__Talimat 1__:
Aşağıdaki listede "dimensions" sözcüğünü içeren satırları bulun ve her birini olduğu gibi kopyalayın.

Emsal Mahkeme Kararı Bakırköy 7. Asliye Ticaret Mahkemesi 2019/861 E. 2020/843 K. 25.11.2020 T.

Görüntülediğiniz mahkeme kararı henüz kesinleşmemiştir. Yararlı olması amacıyla eklenmiştir.

T.C. BAKIRKÖY 7. ASLİYE TİCARET MAHKEMESİ

ESAS NO : 2019/861 Esas
KARAR NO : 2020/843

DAVA : Tazminat (Haksız Rekabetten Kaynaklanan)
DAVA TARİHİ : 14/11/2019
KARAR TARİHİ : 25/11/2020
GEREKÇELİ KARARIN
YAZILDIĞI TARİH : 08/12/2020
Mahkememizde görülmekte olan davanın yapılan açık yargılaması sonunda,
GEREĞİ DÜŞÜNÜLDÜ:
Davacılar vekili dilekçesinde özetle; davalıya ait …. Gazetesi’nde 17/08/2019 günlü nüshasının … sayfasında “….. ” başlığıyla yayınlanan haberde; …. medya bünyesindeki davacı …. .’nin sahibi olduğu …..Gazetesi, ….. Yatırım Sanayi ve Ticaret A.Ş.’nin sahibi olduğu ….. Gazetesi ve …. Gazetesi ile ….. A.Ş’nin sahibi olduğu …. nin kişilik haklarına asılsız iddialarla saldırıldığını belirterek her bir davacı için 15.000,00 TL olmak üzere toplam 45.000,00 TL manevi tazminatın davalıdan tahsilini talep ve dava etmiştir.

__Alıştırma Verileri__:
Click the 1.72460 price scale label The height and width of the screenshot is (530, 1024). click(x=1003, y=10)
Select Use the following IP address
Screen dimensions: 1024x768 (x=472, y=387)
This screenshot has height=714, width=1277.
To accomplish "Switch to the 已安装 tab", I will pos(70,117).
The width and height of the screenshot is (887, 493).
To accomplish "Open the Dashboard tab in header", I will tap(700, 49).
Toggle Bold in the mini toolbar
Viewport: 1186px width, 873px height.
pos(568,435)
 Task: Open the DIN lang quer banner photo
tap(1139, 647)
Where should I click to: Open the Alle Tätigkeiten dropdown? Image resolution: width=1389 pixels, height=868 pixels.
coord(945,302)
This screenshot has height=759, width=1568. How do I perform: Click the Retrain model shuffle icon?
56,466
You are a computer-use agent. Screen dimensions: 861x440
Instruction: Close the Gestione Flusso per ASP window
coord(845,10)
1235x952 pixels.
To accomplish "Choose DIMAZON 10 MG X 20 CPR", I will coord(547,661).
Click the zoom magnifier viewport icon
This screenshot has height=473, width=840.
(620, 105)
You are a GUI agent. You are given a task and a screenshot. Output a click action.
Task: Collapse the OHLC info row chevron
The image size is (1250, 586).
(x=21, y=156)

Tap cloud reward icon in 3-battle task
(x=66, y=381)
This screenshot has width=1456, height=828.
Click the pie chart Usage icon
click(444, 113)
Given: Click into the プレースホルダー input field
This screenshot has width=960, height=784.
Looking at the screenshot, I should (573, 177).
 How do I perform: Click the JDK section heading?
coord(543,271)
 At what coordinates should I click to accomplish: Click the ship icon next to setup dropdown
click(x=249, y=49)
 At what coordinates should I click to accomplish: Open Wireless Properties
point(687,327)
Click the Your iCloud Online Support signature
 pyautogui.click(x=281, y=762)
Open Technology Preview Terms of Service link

__Talimat 2__:
Yukarıdaki mahkeme kararı metnini baştan sona, hiçbir değişiklik yapmadan yazın.

__Çözümlü Yanıt 1__:
Screen dimensions: 1024x768 (x=472, y=387)
You are a computer-use agent. Screen dimensions: 861x440

__Çözümlü Yanıt 2__:
Emsal Mahkeme Kararı Bakırköy 7. Asliye Ticaret Mahkemesi 2019/861 E. 2020/843 K. 25.11.2020 T.

Görüntülediğiniz mahkeme kararı henüz kesinleşmemiştir. Yararlı olması amacıyla eklenmiştir.

T.C. BAKIRKÖY 7. ASLİYE TİCARET MAHKEMESİ

ESAS NO : 2019/861 Esas
KARAR NO : 2020/843

DAVA : Tazminat (Haksız Rekabetten Kaynaklanan)
DAVA TARİHİ : 14/11/2019
KARAR TARİHİ : 25/11/2020
GEREKÇELİ KARARIN
YAZILDIĞI TARİH : 08/12/2020
Mahkememizde görülmekte olan davanın yapılan açık yargılaması sonunda,
GEREĞİ DÜŞÜNÜLDÜ:
Davacılar vekili dilekçesinde özetle; davalıya ait …. Gazetesi’nde 17/08/2019 günlü nüshasının … sayfasında “….. ” başlığıyla yayınlanan haberde; …. medya bünyesindeki davacı …. .’nin sahibi olduğu …..Gazetesi, ….. Yatırım Sanayi ve Ticaret A.Ş.’nin sahibi olduğu ….. Gazetesi ve …. Gazetesi ile ….. A.Ş’nin sahibi olduğu …. nin kişilik haklarına asılsız iddialarla saldırıldığını belirterek her bir davacı için 15.000,00 TL olmak üzere toplam 45.000,00 TL manevi tazminatın davalıdan tahsilini talep ve dava etmiştir.